250 mg of zith seems low - is your treating dr. open to increasing it? My kids were on 500mg. for lyme & Pandas FYI - NAC isn't tolerated by everyone. It can cause neuropsych issues for those who are intolerant. Makes my DD flip out with bipolar symptoms. NAC made me depressed and elevated my liver enzymes. But it helps others. depends on your genetics. Try eliminating the NAC for a week and see what happens. it could be that your DD does fine on it. But its worth an experiment. You can give probiotics once a day. Just make sure it's at least 50 billion CFUs. CP-1, Theralac and Kirkman's Bifido complex are all good ones. My docs have always said to give zyrtec in the evening, as it can cause drowsiness.

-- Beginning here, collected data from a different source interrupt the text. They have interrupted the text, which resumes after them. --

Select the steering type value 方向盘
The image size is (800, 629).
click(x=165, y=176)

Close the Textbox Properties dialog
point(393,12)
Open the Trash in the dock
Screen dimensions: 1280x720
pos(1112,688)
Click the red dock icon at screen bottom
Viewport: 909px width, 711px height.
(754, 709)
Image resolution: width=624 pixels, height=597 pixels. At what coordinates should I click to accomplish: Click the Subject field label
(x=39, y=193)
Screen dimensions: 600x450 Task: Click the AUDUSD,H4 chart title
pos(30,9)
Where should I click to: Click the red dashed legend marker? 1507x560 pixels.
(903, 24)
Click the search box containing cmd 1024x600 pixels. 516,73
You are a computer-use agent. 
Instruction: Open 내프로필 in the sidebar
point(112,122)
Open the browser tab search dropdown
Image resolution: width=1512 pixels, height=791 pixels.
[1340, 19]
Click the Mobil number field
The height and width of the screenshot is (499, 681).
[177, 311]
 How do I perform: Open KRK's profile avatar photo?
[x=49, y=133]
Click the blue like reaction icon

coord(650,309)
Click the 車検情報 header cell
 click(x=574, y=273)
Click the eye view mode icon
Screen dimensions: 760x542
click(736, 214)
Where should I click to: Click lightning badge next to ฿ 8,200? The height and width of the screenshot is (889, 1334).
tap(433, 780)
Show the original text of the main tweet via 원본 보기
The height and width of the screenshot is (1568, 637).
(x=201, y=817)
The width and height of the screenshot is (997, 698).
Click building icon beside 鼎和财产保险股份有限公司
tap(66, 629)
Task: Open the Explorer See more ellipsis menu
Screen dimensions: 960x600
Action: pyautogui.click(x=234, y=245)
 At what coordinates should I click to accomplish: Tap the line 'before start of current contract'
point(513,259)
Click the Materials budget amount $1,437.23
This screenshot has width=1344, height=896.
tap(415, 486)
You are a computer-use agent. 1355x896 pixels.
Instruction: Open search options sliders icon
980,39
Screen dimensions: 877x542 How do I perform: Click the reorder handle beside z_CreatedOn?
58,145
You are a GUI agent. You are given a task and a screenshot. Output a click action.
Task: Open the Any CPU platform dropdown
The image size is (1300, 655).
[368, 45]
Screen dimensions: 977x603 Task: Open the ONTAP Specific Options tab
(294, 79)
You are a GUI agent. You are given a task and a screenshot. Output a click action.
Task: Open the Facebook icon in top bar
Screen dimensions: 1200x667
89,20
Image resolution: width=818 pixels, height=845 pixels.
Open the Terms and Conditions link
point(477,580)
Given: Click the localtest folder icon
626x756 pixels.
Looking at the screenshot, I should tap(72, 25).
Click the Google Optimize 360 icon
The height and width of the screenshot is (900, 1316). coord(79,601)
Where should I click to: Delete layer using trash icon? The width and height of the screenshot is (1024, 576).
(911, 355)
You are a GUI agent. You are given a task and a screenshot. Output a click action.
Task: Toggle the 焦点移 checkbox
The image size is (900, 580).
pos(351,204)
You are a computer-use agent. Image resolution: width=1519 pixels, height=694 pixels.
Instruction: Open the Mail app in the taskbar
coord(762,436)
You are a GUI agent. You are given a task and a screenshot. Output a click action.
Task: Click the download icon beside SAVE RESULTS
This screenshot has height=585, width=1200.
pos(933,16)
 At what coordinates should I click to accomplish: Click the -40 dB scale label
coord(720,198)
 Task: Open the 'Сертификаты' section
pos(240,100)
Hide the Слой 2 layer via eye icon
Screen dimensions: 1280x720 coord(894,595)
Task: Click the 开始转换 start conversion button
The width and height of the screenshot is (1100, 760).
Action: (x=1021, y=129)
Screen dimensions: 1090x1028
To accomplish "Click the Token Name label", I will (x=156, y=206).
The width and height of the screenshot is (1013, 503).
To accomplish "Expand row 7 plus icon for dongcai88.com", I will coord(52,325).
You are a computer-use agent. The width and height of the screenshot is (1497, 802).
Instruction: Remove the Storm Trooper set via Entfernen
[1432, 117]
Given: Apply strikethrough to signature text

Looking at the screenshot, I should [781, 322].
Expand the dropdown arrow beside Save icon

If she's ok with it in the am, you can leave it. But if she's complaining of fatigue, you can move it to bedtime. But do be cautious - long term use is not without risks. It triggered anti-cholinergic tremors in my DD a few times. She's now off it and only uses it in emergencies. Try this schedule: Morning - zith, vitamin C Evening - D3, magnesium, 50 billion probiotic - take at bedtime when she hasn't eaten in awhile, so the stomach acids are lower and the bowels will be slower over night. It hives the probiotics a better chance of surviving the stomach acids and having longer to colonize the GI tract in a quiet time. (no physical activity or incoming meals to move the bowels) The term for die off is Herxheimer Response - google that + lyme and you'll find a lot of info. Also consider CBT and ERP tools. Search the forum archives for these terms. They're great tools to help kids cope with compulsions and fears. It may not eliminate the rituals during the peak of a flare, but they help kids feel more empowered and understand what's going on, less victimized.

You might find this resource helpful http://latitudes.org/store/should-you-consider-pandas-ebook/ As a very, very loose guide, you need two things in order to see improvement - you must eradicate the infection and you must give the body time to stop the cascading cycle of inflammation. Sometimes you see immediate results and other times, it can take several weeks of the right antibiotic. It depends on whether there's chronic strep (hiding in the crevices of tonsils, in sinuses, adenoids) or if a bacterial infection that isn't sensitive/vulnerable to the particular antibiotic you're using. If strep is your trigger and you get on the right antibiotic, I'd expect to see improvement (maybe not complete remission) within 6 weeks. If you don't see that, consider changing antibiotics or screening for other triggers such as mycoplasma pneumonia, lyme... and make sure you give @50billion CFUs of a good probiotic while on antibiotics. Take the probiotic at least 2-3 hrs away from the antibiotic (preferably on an empty stomach so that stomach acids aren't stirred up, which tend to kill more of the probiotics before they have a chance to reach the GI tract). So if the last dose of antibiotic is 6pm, give the probiotic at bedtime after 8. Theralac, Kirkman's Bifido Complex and CP-1 are all good probiotic blends that come in the higher doses you need.

DeeDee - YEAH!!!!!!!!!! :wub: :wub: :wub: :wub: :wub: Qannie - the 23andMe high dive isn't for everyone. You do need to bring your brain along for an adventure. But I'm an art major, with no interest or aptitude in biology, organic chemistry or genetics until Pans came along. But I've been able to finally understand some of it and from all I can tell, you'd be able to figure out which end of the elephant you were dealing with too. Best test I've ever, ever done on my kids.